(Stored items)
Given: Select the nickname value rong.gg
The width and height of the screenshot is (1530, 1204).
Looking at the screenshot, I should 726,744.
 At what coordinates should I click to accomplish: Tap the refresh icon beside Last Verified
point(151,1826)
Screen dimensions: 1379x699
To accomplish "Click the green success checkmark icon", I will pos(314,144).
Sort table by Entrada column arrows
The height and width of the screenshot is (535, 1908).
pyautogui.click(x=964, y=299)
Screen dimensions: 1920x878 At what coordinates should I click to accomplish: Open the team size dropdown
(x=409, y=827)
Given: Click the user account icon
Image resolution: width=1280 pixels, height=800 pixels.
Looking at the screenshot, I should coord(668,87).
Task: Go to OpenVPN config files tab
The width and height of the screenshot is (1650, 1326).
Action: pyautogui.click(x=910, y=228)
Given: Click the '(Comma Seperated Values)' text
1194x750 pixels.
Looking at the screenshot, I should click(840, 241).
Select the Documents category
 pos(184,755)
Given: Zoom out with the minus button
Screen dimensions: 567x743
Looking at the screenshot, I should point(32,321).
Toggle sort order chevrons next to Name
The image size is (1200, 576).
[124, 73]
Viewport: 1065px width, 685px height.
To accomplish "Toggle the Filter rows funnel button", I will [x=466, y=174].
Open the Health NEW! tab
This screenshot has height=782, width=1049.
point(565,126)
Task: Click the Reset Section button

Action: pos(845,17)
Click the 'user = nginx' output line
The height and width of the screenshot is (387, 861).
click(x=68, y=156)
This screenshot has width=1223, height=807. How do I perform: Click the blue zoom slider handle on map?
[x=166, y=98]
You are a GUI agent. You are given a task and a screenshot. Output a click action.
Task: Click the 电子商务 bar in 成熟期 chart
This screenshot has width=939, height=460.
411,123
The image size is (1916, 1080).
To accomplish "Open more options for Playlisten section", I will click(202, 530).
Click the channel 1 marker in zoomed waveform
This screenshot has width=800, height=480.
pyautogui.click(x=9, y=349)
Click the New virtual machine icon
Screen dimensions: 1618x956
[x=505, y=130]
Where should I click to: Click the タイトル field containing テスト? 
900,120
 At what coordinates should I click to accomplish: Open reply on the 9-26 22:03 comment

* What is being asked
When a line among the entries above contains "user", copy it.

* Answer section
Given: Click the user account icon
Click the 'user = nginx' output line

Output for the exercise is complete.